Published by: Bucknell University Press

Published on: 12 December 2013

Format: LCP-protected ePub

Size: 260 pages

ISBN: 9781611485080


Transatlantic Travels in Nineteenth-Century Latin America: European Women Pilgrims

Retraces the steps of five intrepid “lady travelers” who ventured into the geography of the New World—Mexico, the Southern Cone, Brazil, and the Caribbean—at a crucial historical juncture, the period of political anarchy following the break from Spain and the rise of modernity at the turn of the twentieth century. Traveling as historians, social critics, ethnographers, and artists, Frances Erskine Inglis (1806–82), Maria Graham (1785–1842), Flora Tristan (1803–44), Fredrika Bremer (1801–65), and Adela Breton (1849–1923) reshaped the map of nineteenth-century Latin America.

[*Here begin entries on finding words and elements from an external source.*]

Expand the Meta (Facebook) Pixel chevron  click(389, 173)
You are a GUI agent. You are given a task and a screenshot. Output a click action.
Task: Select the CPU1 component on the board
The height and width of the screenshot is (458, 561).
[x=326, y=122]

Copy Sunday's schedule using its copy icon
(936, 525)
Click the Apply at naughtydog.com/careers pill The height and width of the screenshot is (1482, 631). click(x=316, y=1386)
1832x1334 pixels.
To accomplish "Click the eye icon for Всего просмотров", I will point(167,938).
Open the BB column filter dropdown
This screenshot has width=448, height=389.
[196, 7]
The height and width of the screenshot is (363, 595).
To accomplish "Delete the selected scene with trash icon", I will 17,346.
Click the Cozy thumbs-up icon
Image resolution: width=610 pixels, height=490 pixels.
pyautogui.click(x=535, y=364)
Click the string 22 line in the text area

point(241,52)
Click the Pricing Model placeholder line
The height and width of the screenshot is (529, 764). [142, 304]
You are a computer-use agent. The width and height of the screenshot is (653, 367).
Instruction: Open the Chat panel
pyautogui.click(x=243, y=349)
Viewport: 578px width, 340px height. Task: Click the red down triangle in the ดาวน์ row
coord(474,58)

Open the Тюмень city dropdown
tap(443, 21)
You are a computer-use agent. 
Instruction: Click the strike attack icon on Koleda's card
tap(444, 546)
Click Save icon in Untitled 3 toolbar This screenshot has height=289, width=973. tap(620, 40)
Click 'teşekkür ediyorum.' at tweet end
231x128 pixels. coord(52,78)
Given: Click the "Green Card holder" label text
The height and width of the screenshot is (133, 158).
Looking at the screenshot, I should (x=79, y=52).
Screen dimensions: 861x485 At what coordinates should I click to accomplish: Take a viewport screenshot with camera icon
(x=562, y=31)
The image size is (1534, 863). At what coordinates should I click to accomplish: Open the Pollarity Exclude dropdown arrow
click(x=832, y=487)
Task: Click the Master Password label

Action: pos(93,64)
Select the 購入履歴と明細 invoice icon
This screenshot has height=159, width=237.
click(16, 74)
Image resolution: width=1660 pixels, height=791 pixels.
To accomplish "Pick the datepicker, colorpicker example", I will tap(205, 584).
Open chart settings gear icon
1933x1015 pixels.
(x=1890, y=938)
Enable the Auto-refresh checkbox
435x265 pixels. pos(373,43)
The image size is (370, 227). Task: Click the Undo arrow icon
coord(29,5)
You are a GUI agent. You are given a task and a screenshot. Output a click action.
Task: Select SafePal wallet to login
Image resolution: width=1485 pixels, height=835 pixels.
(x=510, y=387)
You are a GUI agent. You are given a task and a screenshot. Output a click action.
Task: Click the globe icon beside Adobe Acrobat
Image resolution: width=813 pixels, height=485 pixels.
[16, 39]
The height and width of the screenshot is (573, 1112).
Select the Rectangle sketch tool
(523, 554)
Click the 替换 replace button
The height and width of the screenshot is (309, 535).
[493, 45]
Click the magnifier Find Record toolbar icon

Organized by themes rather than by individual authors, this book examines European women’s travels as a spectrum of narrative discourses, ranging from natural history, history, and ethnography. Women’s social condition becomes a focal point of their travels. By combining diverse genres and perspectives, women’s travel writing ushers a new vision of post-independence societies.

The trope of pilgrimage conditions the female travel experience, which suggests both the meta-end of the journey as well as the broader cultural frame shaping their individual itineraries.